Exercises ▸
(A) From the partis forum post, reproduce the passage that begins at the words "Then I can run" and ends after the words "with igk (warning)".
(B) In the partis forum post, what line does the cache-parameters output show when the original sequence IDs are used?

Thanks! Right now I'm prepping my own YAML/JSON based on that meta.yaml you listed, and providing that with a separate cache-parameters call. That works, but only if my sequence IDs are modified to follow the sort of the formatting that file has. So for example if my FASTA looks like:
>1-igh
...
>1-igk
...
and my metadata file looks like:
{"1-igh": {"paired-uids": ["1-igk"], "locus": "igh"}, "1-igk": {"paired-uids": ["1-igh"], "locus": "igk"},...
Then I can run something like this, and all is well:
partis cache-parameters --paired-loci --infname input.fasta --input-metafnames input.meta.yaml --paramter-dir params --paired-outdir data
partis partition --paired-loci --paired-indir data --parameter-dir params --paired-outdir output
But if my sequence IDs are different (my originals used a naming scheme like "H1" paired with "K1", and then "H2" paired with, say, "L2", etc.) then I get this in my output from cache-paramters, even though the FASTA and metadata match up:
writing to paired subdirs
0/363 igh seqs pair with igk (warning)

Supplied material ▸

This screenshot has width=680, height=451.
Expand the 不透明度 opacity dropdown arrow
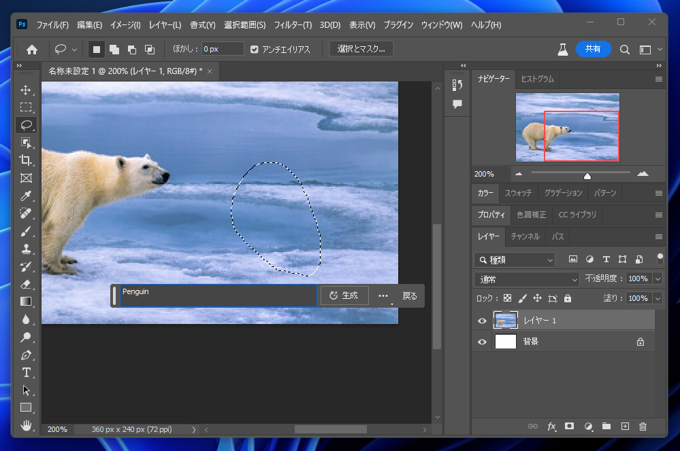pyautogui.click(x=657, y=279)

Per-task outputs ▸
(A)
Then I can run something like this, and all is well:
partis cache-parameters --paired-loci --infname input.fasta --input-metafnames input.meta.yaml --paramter-dir params --paired-outdir data
partis partition --paired-loci --paired-indir data --parameter-dir params --paired-outdir output
But if my sequence IDs are different (my originals used a naming scheme like "H1" paired with "K1", and then "H2" paired with, say, "L2", etc.) then I get this in my output from cache-paramters, even though the FASTA and metadata match up:
writing to paired subdirs
0/363 igh seqs pair with igk (warning)

(B) 0/363 igh seqs pair with igk (warning)